Me hice periodista sin saberlo. Durante la infancia me impuse encubrir mi timidez, de forma que aparentaba ser una pupila decidida que preguntaba demasiado. No sé cuándo empezó a crecer mi apego por la aviso ni cuándo aprendí a distinguirla del rumor. Probablemente tuvo que ver cuando la chiquillada se reía de una anciana que se sentaba en el suelo, al sol, rodeada de gatos; los niños decían que no llevaba bragas y se le veían “los pelos”, y ella, a pesar de los insultos, permanecía impasible.
El periodismo estaba hecho para impacientes y volubles, inagotables como las noticiario: lo que escribías moría al terminar el día
Coincidió con que mi causa me animaba a presentarme a concursos literarios infantiles, como ella misma hizo de pipiolo. Y al superar el primero me sentí obligada a continuar, por lo que sin pretenderlo encontré una guisa de perfilar mi ingenuidad. Aquella era una tarea que me apartaba de los juegos, sí, pero igualmente me ofrecía la posibilidad de ajustar la palabra a la imagen, de batirme en ese enigma. Poco duró mi idilio con la presunción y los cuentos de amores desgraciados que me inspiraban las canciones de la gran Mari Trini porque una secuencia de muertes volcó mi examen en torno a la ingenuidad. En un paso a nivel sito en una curva y con escasa visibilidad, los trenes habían arrollado a vecinos despistados o temerarios. Los agricultores encontraban restos de parentesco en sus huertos, y el pueblo firme suplicaba que se cancelase aquel peligro que tenían a tocar de casa. Para colaborar en la causa, le pedí al farmacéutico del pueblo, Abel Boldú, un personaje poético, que me ayudara a contactar con el diario Segre –él había participado en su creación–. Y de aquella guisa, informando sobre el malvado paso de la crimen, me convertí ocasionalmente en corresponsal de provincias. Tres primaveras luego ocupaba la arnés de becaria en la redacción del Diari de Lleida.
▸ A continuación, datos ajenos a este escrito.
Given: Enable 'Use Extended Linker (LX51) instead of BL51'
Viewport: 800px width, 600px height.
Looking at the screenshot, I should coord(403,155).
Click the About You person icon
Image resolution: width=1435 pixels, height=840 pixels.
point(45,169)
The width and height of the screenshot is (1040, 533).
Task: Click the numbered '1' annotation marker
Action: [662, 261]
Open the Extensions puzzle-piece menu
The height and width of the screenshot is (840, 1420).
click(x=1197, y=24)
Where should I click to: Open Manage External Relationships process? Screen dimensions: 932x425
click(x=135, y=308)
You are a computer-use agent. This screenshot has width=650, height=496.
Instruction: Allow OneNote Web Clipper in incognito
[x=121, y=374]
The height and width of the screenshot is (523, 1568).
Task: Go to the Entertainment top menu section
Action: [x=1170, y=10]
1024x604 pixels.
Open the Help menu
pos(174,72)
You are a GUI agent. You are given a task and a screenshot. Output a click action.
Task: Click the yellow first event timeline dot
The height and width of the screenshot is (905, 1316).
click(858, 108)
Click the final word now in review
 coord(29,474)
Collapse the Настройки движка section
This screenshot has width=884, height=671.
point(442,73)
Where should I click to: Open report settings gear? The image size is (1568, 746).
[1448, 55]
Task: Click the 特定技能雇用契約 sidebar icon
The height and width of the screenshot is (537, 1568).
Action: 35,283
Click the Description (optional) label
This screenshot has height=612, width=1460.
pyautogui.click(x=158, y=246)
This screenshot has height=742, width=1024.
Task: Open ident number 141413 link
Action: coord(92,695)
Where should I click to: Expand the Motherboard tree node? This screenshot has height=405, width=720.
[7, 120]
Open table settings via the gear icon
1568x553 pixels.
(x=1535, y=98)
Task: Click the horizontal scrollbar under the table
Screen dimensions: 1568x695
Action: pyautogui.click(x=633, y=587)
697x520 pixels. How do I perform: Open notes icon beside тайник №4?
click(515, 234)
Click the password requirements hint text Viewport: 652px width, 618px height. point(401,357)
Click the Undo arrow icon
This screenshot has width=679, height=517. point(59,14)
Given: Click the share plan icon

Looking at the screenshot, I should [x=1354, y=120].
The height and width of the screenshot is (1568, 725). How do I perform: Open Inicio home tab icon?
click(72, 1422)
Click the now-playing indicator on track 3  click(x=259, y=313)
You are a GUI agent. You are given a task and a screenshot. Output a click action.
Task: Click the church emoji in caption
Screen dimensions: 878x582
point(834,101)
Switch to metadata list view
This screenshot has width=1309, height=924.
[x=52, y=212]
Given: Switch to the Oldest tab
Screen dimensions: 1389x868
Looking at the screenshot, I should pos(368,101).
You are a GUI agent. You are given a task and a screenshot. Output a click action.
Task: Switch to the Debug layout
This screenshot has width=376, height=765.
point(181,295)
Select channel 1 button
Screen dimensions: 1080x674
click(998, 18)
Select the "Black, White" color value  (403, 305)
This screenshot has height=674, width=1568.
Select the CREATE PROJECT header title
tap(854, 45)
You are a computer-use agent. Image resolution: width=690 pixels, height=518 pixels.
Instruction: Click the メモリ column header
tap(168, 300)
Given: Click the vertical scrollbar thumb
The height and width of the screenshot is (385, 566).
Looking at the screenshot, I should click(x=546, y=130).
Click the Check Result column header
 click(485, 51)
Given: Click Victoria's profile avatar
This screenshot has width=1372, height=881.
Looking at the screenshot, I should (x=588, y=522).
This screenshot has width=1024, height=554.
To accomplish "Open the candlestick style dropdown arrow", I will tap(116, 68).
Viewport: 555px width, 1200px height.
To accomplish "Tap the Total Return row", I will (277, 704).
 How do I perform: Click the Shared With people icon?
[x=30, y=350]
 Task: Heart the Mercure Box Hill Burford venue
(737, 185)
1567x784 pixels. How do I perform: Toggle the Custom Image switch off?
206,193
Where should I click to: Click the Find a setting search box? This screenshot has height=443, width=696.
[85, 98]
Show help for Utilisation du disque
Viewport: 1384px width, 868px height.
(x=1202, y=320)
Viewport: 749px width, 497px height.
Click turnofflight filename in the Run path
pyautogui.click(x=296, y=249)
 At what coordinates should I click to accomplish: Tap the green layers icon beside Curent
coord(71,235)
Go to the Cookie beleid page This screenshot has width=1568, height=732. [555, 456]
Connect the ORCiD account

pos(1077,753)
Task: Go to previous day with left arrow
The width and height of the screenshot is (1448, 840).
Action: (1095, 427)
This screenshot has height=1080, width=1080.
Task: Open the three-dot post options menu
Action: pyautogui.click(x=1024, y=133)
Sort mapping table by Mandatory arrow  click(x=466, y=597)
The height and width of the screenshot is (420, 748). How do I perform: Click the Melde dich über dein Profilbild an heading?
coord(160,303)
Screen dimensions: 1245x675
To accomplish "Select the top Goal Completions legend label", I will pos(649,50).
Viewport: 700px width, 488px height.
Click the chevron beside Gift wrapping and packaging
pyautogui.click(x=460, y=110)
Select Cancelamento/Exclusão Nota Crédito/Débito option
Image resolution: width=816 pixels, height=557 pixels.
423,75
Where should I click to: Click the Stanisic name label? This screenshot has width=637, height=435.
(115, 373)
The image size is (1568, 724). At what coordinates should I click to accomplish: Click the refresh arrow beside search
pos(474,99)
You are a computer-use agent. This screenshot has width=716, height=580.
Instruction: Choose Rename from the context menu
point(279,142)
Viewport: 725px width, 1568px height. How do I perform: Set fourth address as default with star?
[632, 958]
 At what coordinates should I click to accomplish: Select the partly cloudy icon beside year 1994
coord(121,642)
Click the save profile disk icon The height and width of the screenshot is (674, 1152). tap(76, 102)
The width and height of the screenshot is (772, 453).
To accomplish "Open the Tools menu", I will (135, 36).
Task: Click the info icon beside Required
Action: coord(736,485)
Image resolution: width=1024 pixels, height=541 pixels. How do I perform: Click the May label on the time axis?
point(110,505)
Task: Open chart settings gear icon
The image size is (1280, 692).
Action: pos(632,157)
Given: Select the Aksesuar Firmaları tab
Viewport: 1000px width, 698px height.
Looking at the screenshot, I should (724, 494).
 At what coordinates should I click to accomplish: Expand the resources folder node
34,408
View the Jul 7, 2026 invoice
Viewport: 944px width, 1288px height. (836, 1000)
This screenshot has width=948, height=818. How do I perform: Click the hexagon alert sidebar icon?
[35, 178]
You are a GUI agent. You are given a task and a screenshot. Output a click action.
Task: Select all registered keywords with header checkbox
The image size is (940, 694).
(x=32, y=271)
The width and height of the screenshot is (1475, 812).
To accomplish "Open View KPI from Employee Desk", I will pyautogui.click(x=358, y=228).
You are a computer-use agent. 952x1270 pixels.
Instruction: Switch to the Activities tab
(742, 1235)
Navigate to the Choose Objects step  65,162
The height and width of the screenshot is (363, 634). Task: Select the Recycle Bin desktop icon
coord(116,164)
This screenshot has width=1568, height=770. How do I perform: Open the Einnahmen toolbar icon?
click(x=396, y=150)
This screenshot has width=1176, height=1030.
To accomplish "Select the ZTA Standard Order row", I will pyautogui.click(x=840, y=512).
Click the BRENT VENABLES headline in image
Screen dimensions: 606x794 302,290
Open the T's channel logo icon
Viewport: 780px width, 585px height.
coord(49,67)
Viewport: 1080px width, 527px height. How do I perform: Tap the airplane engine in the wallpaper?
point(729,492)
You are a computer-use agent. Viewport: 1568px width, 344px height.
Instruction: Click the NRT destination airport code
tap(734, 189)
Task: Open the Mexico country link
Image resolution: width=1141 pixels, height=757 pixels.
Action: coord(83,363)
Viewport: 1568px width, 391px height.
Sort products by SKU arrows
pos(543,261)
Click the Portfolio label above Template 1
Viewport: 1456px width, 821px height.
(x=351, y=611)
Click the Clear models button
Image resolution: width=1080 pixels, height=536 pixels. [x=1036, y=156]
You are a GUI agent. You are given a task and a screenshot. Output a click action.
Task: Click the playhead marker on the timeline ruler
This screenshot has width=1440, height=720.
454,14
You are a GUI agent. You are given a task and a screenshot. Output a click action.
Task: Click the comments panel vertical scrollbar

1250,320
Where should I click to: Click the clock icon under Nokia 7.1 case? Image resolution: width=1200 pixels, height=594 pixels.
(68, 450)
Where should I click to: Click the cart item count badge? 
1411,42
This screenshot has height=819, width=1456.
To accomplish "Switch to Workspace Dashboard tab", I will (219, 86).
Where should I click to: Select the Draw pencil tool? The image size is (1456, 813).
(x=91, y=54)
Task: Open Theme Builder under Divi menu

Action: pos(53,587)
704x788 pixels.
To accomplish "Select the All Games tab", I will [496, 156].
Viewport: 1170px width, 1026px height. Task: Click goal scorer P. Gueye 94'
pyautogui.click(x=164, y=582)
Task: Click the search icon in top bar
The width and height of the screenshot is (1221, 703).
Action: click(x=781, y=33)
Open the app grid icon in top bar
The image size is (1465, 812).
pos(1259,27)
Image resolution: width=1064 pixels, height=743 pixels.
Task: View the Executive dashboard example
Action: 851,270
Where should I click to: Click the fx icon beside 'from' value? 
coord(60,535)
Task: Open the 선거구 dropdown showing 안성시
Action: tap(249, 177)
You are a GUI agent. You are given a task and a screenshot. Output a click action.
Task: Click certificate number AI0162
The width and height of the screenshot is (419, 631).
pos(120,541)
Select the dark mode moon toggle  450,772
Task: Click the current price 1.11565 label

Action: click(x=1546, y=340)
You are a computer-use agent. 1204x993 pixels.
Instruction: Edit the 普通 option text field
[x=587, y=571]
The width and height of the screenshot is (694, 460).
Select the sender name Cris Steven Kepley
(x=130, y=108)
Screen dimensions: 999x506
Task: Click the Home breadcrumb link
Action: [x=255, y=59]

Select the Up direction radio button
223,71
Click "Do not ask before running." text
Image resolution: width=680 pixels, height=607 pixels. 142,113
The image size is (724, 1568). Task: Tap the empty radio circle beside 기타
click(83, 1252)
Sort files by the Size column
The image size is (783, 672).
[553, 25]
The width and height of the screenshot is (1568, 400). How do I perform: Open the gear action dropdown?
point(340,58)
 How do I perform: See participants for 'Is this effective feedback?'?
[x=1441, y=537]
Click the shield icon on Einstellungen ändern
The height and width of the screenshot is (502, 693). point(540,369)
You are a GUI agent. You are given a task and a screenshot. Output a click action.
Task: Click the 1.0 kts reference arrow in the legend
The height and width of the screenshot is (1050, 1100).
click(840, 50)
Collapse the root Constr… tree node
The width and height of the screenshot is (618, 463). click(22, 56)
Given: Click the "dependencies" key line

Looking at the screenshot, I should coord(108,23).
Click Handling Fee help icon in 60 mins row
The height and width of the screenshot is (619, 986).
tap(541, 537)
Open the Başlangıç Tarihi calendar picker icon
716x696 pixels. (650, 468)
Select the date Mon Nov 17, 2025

El periodismo estaba hecho para impacientes y volubles, inagotables como las noticiario: lo que escribías moría al terminar el día. Desde entonces el teclado se convirtió en desierto y paraíso. Leo Zona de obras, un manual que me obliga a dar estas respuestas. Porque en sus páginas asegura que ella se convirtió en yonqui de las siguientes preguntas: “¿Para qué se escribe, por qué se escribe, cómo se escribe?”. Guerriero lo hace con metal de cristal. Parece conocer los secretos de la maquinaria de antiguos relojes que dan la hora según el límite de dolor o de belleza. Y siempre consigue que el leyente termine sus textos, desde el hueco que ella abre con cuchara de plata. Creo que para eso se escribe.